If the function returns :foward
it forwards the request to another VNode,
:drop
drops the request. Useful if, for example, you don't want to handle
requests during a handoff.
handle_handoff_data(binary, state)
@callback handle_handoff_data(binary(), state :: any()) :: {:reply, :ok | {:error, reason :: term()}, state :: any()}
When a handoff is in progress, data is received by the new vnode and must decode it and do something with it, this is done by this callback.
handle_handoff_fold( fold_function, acc, sender, state )
@callback handle_handoff_fold( fold_function :: (... -> any()), acc :: any(), sender :: sender(), state :: any() ) :: {:reply, reply :: any(), new_state :: any()} | {:noreply, new_state :: any()} | {:forward, new_state :: any()} | {:drop, new_state :: any()} | {:stop, reason :: any(), new_state :: any()}
This function has the job of converting the VNode state into a key-value pair.
These key-value pairs will be then encoded by the encode_handoff_item/2
callback.
parameters
Parameters:
fold_function: Function that reduces/folds the VNode's actual state into key-value pairs.
acc: The initial accumulator for the fold_function.
sender: The process sending the handoff request.
state: VNode state.
return
Return:
The return values work just like in handle_handoff_command/3.
handoff_cancelled(state)
This function is called when a handoff process affecting this vnode process gets cancelled. It can be used to undo changes made in handoff_starting/2.

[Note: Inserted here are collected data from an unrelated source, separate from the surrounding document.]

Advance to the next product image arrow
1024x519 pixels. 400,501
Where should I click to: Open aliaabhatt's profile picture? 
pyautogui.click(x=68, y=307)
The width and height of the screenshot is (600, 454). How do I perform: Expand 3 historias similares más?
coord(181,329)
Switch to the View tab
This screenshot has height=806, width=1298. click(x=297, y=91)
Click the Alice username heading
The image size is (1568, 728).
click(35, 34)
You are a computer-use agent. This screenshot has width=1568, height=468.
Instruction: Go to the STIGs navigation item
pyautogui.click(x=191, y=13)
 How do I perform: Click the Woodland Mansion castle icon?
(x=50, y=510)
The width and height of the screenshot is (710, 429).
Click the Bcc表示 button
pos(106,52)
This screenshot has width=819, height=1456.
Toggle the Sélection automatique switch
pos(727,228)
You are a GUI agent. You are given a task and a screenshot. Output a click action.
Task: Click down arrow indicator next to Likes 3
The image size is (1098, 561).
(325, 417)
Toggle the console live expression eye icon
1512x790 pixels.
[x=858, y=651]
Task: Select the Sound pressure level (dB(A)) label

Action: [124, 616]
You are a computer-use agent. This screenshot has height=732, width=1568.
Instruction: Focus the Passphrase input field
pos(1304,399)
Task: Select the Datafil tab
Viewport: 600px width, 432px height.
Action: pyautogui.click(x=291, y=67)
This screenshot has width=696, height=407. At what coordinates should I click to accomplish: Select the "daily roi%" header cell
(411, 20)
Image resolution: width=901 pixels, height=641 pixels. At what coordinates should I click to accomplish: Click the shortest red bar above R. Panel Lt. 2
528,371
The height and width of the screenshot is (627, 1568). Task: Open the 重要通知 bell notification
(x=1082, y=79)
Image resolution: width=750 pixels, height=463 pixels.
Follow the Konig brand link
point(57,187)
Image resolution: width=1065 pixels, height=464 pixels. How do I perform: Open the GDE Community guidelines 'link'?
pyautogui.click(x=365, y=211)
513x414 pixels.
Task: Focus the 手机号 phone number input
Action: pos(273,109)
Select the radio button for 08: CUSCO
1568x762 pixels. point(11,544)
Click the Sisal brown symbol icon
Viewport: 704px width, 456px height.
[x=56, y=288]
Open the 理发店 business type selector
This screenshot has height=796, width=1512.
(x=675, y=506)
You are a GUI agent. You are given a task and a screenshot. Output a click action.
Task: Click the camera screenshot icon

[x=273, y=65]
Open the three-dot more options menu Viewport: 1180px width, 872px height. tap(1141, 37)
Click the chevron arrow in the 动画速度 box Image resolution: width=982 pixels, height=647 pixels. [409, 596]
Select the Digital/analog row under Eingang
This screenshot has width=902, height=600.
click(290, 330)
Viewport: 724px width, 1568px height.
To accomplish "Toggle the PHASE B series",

handoff_finished(handoff_dest, state)
@callback handoff_finished(handoff_dest(), state :: any()) :: {:ok, new_state :: term()}
Called when a handoff finishes.
handoff_starting(handoff_dest, state)
@callback handoff_starting(handoff_dest(), state :: any()) :: {boolean(), new_state :: any()}
Callback that is called when a handoff starts. See the Handoff Process section.
init(list)
Set up VNode state and data structure. It recieves a list its assigned partition and should return the VNode's initial state.
is_empty(state)
@callback is_empty(state :: term()) :: {boolean(), new_state :: term()} | {false, size :: pos_integer(), new_state :: any()}
This callback is used to determine if the VNode's state data structure is empty.